Quiz 134, November 19th, 2021

Welcome to the 134th FOAMed Quiz.

 

Source image: www.pixabay.com

Question 1

A 25 year old male presents to your ED after being stung by a stingray in his right lower extremity.

Immersion in which liquid is part of the pain management?

A: Vinegar

B: Urine

C: Cold water

D: Warm water

The correct answer is D.

This week NUEM Blog covered stingray stings.

Stingray venom is heat-labile, so the pain is best reduced by immersion of the affected limb in water heated to the warmest temperature tolerated.

Case courtesy of Dr Goran Mitrovic, Radiopaedia.org, rID: 37422

Question 2

Prior studies have shown that patients admitted with a COPD exacerbation, have a high prevalence of pulmonary embolism (PE).

In this randomized clinical trial, usual care (n=367) was compared to usual care plus active strategy for diagnosing PE (D-dimer testing and, if positive, CTa) (n=370) in COPD exacerbations requiring hospitalization. The primary outcome was a composite including readmission for COPD, or death within 90 days after randomization.

What did the authors find?

A: The addition of an active strategy to exclude PE in patients admitted with a COPD exacerbation did not significantly improve a composite health outcome

B: The addition of an active strategy to exclude PE in patients admitted with a COPD exacerbation did significantly improve a composite health outcome

The correct answer is A.

This week JournalFeed discussed this paper about active exclusion of PE in hospitalized COPD patients.

The primary composite outcome occurred in about 29% of both the control group and the intervention group.

In patients hospitalized for a COPD exacerbation, addition of an active strategy for the diagnosis of PE plus usual care compared to usual care alone did not significantly improve outcome of nonfatal new or recurrent venous thromboembolism (VTE), readmission for COPD, or death at 90 days.

Keep in mind patients were excluded if PE was initially suspected.

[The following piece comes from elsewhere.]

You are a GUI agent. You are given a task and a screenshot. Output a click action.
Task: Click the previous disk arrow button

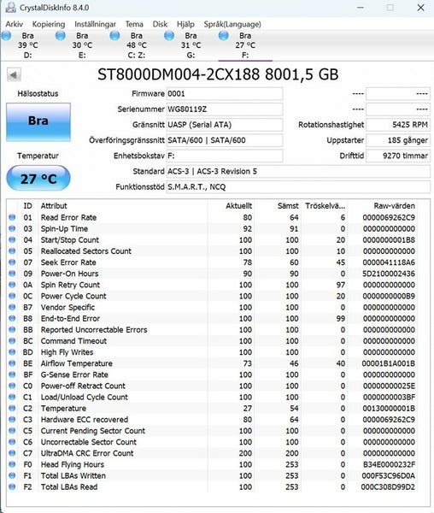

Furthermore, the trial was underpowered to detect individual outcomes (like non-fatal PE).

Source image: www.rebelem.com

Question 3

In the Netherlands we are used to pre-charging of the defibrillator before each rhythm check in cardiac arrest.

Last month, this Danish pre- post implementation (of pre-charging the defibrillator) trial was published. 178 patients (523 defibrillation procedures) with cardiac arrest who had at least one shock were included.

What did the authors find?

A: The total hands-off fraction per cardiac arrest was reduced after implementation of the pre-charge method

B: An increase in unindicated shocks (non-shockable rhythms or personnel) was registered

C: Patients who received only post-charge defibrillations had an increased odds ratio for return of spontaneous circulation

The correct answer is A.

The paper was covered on Rebel-EM last week.

The total hands-off fraction per cardiac arrest was reduced after implementation of the pre-charge method (16.5% vs. 20.4%).

No increase in shocks to non-shockable rhythms or personnel was registered.

Patients who received only pre-charge defibrillations had am increased odds ratio for return of spontaneous circulation (aOR 2.91).

Pre-Charging the Defibrillator Before Rhythm Checks in Cardiac Arrest

Source image: www.emdocs.net

Question 4

Your patient presents 30 minutes after ingesting hydrochloric acid.

Which of the following is a good idea in the management of this patient?

A: Provide anti-emetics as needed

B: Induce emesis

C: Attempt neutralization of the ingested agent by drinking sodium bicarbonate

D: Administer activated charcoal

The correct answer is A.

Ingestion of caustic agents was covered on EMDocs last week.

Supportive care is the mainstay of treatment. You can provide symptomatic treatment with pain medications and anti-emetics as needed. Do not induce emesis.

Source image: www.aliem.com

Question 5

Which of the following arrhythmias is likely to respond to adenosine?

A: Atrial fibrillation

B: Atrial flutter

C: Ventricular tachycardia (VT) originating from the left ventricular outflow tract (LVOT)

D: Ventricular tachycardia originating from the right ventricular outflow tract (RVOT)

The correct answer is D.

VT versus AVRT was covered on dr. Smith’s ECG blog last week.

Yes, some VT’s are adenosine sensitive. They typically originate from the RVOT and occur in patients with apparently normal hearts.